The traditional architecture of Santorini is similar to that of the other Cyclades, with low-lying cubical houses, made of local stone and whitewashed or limewashed with various volcanic ashes used as colours. The unique characteristic is the common utilisation of the hypóskapha: extensions of houses dug sideways or downwards into the surrounding pumice. These rooms are prized because of the high insulation provided by the air-filled pumice, and are used as living quarters of unique coolness in the summer and warmth in the winter. These are premium storage space for produce, especially for wine cellaring: the Kánava wineries of Santorini.
URBAN & RURAL HOUSES
In Santorini, the original type of residence was like the one found inside the Kastelia. The one-room houses were either stone-built or rock-hewn, usually two-story, due to limited space, and narrow-fronted. An external staircase led to the upper floor. The ground floor accommodated auxiliary spaces, such as stables and storage areas. The homes of the nobles inside the castles probably followed the same rationale, only at a larger scale. When settlements expanded beyond the defensive perimeters, auxiliary buildings were added to the main construction, adjacent or connected to it through the yard, where a significant part of daily activities took place. Urban houses maintained their irregular shapes.Rural houses had a big yard and auxiliary buildings (an outdoor, usually cylindrical, brick oven, stables, etc.). They were located in the countryside or on the village outskirts. Most of them also had kanaves (wineries).

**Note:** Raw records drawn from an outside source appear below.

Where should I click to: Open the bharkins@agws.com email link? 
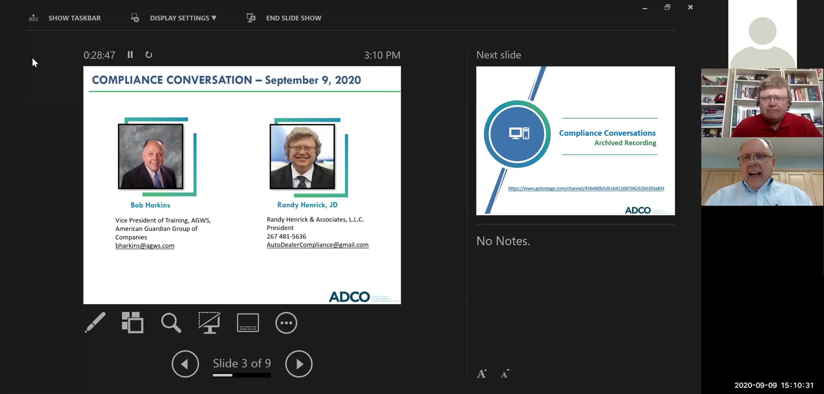[x=145, y=246]
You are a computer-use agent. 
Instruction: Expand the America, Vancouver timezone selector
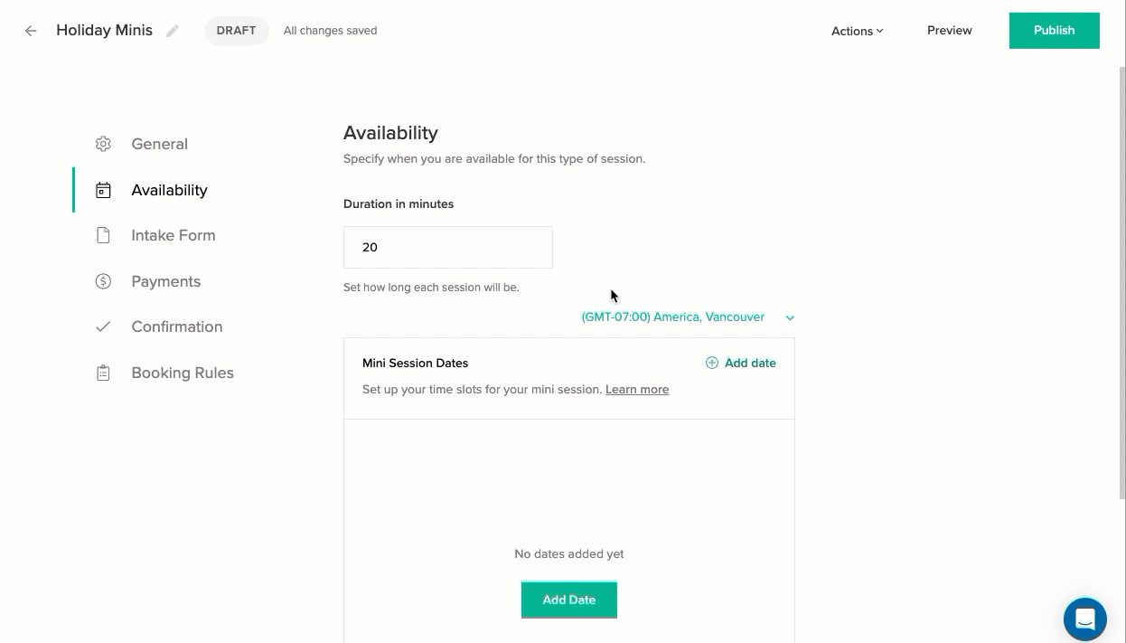tap(672, 317)
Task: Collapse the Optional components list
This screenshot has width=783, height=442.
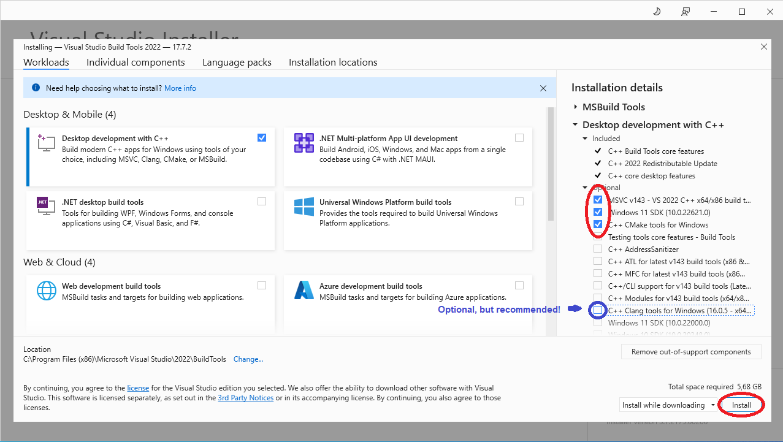Action: tap(585, 187)
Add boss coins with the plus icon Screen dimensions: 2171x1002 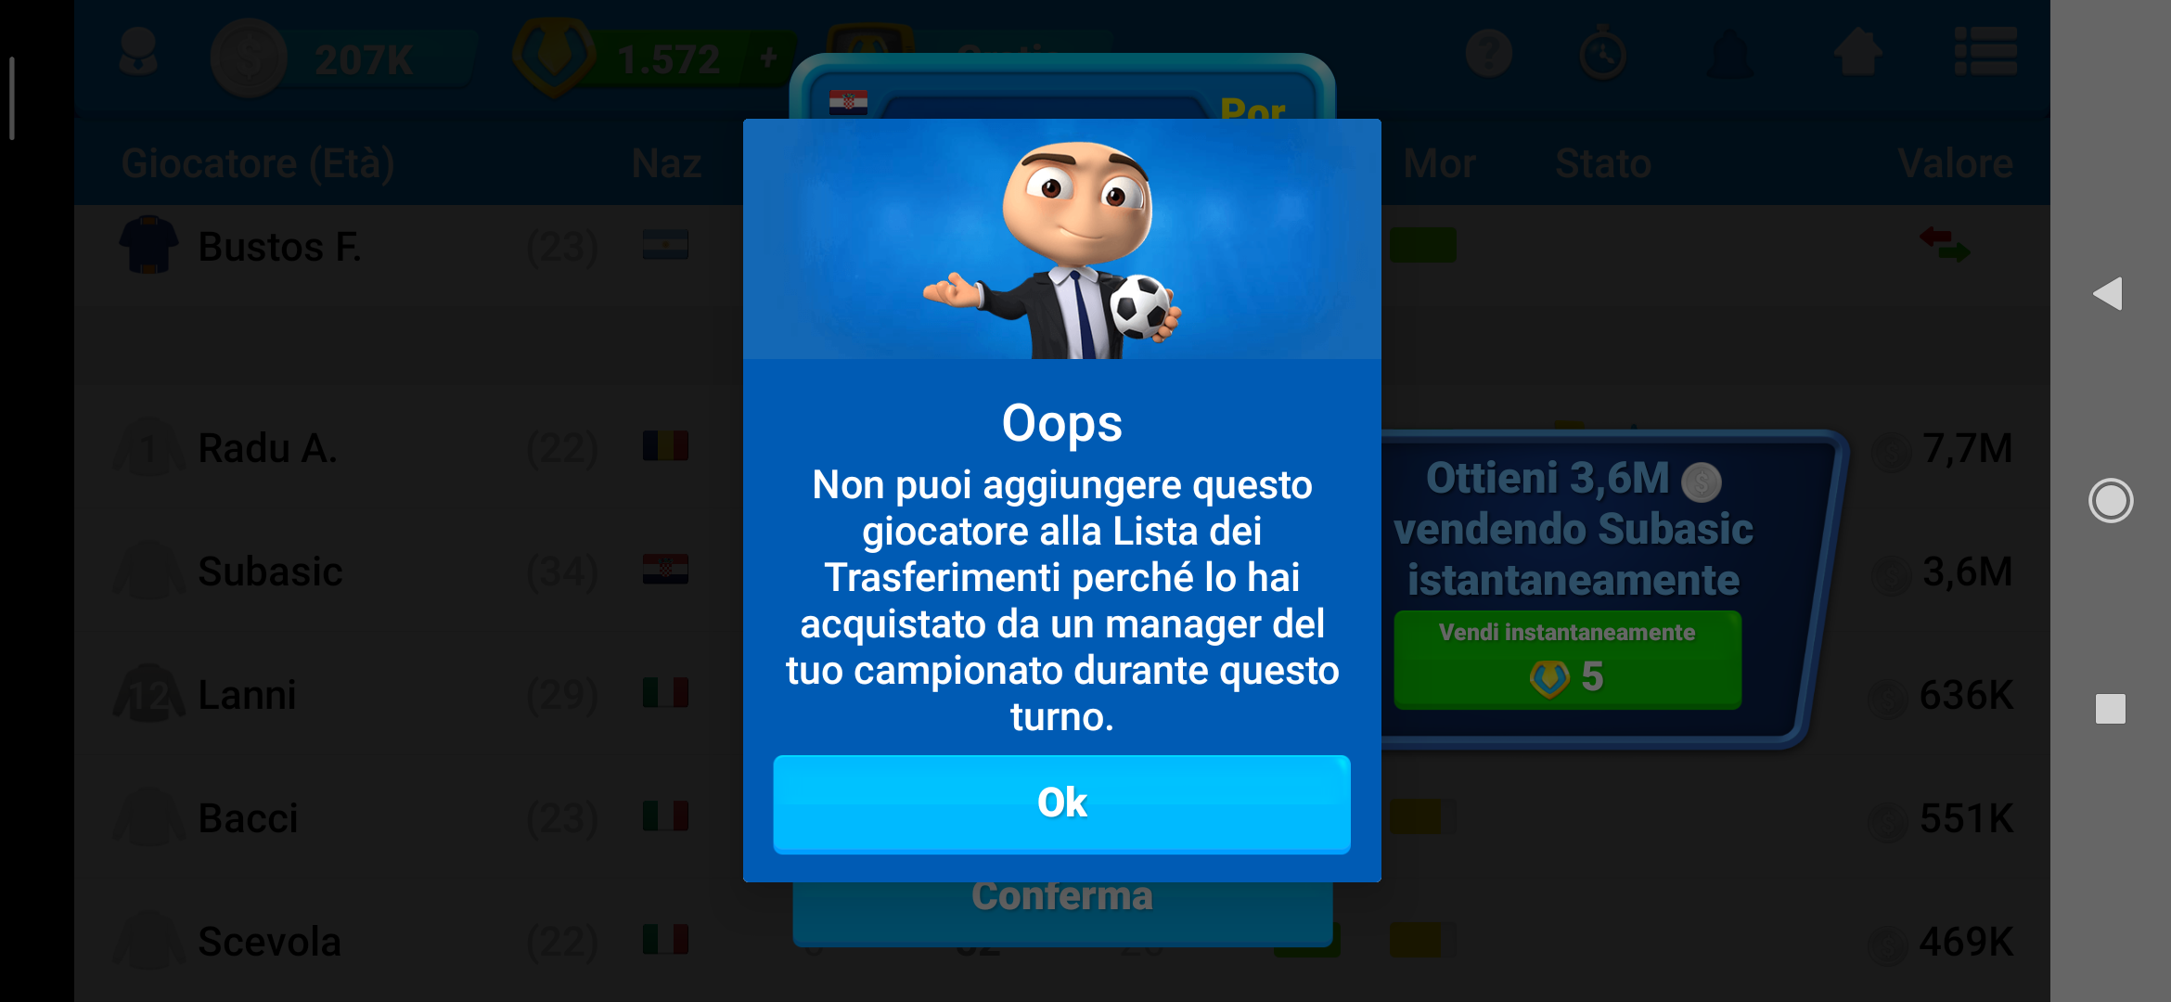(768, 58)
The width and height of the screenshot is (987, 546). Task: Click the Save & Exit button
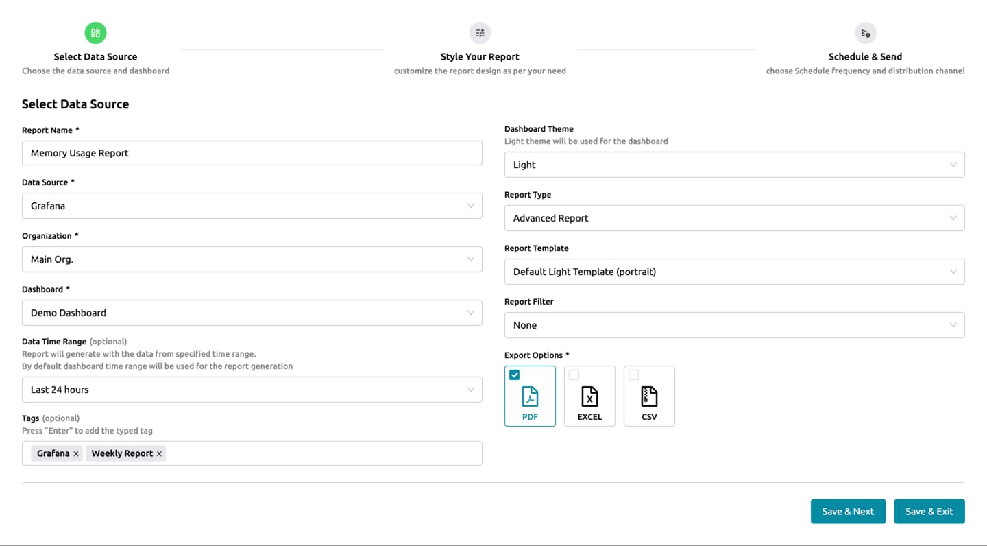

18TH AND 19TH CENTURY MANSIONS
A few homes from that time survive in all villages. Residential complexes can be found in neighbourhoods such as Sideras in Oia, Frangomahalas in Fira, and at the centre of Mesaria (see also The Unknown Santorini and Attractions sections). Their foreign influences – Renaissance or Neoclassical or both – are distinct, as their owners had various contacts abroad. They are very imposing, with symmetrical, monumental fronts.
FOLK ARCHITECTURE HOUSES.
These were built by non-experts to cover housing needs; however, they turned out to be artistic works of unique aesthetics. They are the most numerous on the island, mainly characterized by plasticity and simplicity. An interesting fact is that they overlap; they also have domes of different shapes and sizes, and their outdoor spaces are irregularly shaped. Fronts have small openings, windows, and doors with lunettes. This type of house was an inspiration for architects of the early 20th century, such as Le Corbusier, Alvar Aalto and others.
CRAFTSMEN ARCHITECTURE HOUSES
Built by craftsmen, they were bigger and more complex than the folk architecture houses. Most urban houses and churches are typical examples of this category.